Josie is a precocious 16-year-old girl. She loves languages, and she’s become an expert at all of the languages she hears each day: her best friend Stu speak (even Stu Chewing), those of her volleyball teammates at school, the college kids she sees each day in her Early College Program, sisters, fiancees, parents and more.
The word most on her mind is love. Her older sister Kate says she’s in love, but Josie knows Geoffrey Stephen Brill is not right for her. She can’t be in love with him.
Kate, he’s the single most uninteresting person in the world. You’re not really going to marry him, are you? Is this a delayed rebellion? Is this the boyfriend you should have had when you were sixteen just to piss off Mother and Dad? (ARC p. 41)
Kate’s sort of a late-bloomer. Unlike many of her friends who always have a guy on her arm, she hasn’t dated much. She decides to start to try to get a handle on this love thing, starting off by getting a date to prom. She likes him well enough, and they start speaking the language of courtship. But is it love?
And what about Kate? Will the fact that Josie can’t understand her language of love get in the way of their relationship? And will that fear teach her a new language?
I loved Love and Other Foreign Words SO very much. It was funny — like laugh out loud funny in places — with an interesting setting (well, if Josie’s genius brain is considered a setting).

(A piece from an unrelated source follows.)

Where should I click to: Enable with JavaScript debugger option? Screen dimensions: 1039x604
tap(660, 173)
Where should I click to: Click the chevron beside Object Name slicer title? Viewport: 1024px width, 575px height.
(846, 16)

I wasn’t sure if this was Erin McCahan’s first book, but I noticed that her first YA novel I Now Pronounce You Someone Else was a 2010 Cybils finalist. It’s definitely going on my list, and I’ll be looking for future projects from this author.
CONTENT: There are a few swear words, but not much other content I remember, like drinking or sexual content. It is more of a heady novel and I still think it would be best appreciated by high schoolers, as opposed to younger YA readers.
This is a part of Booksparks Summer Reading 2014.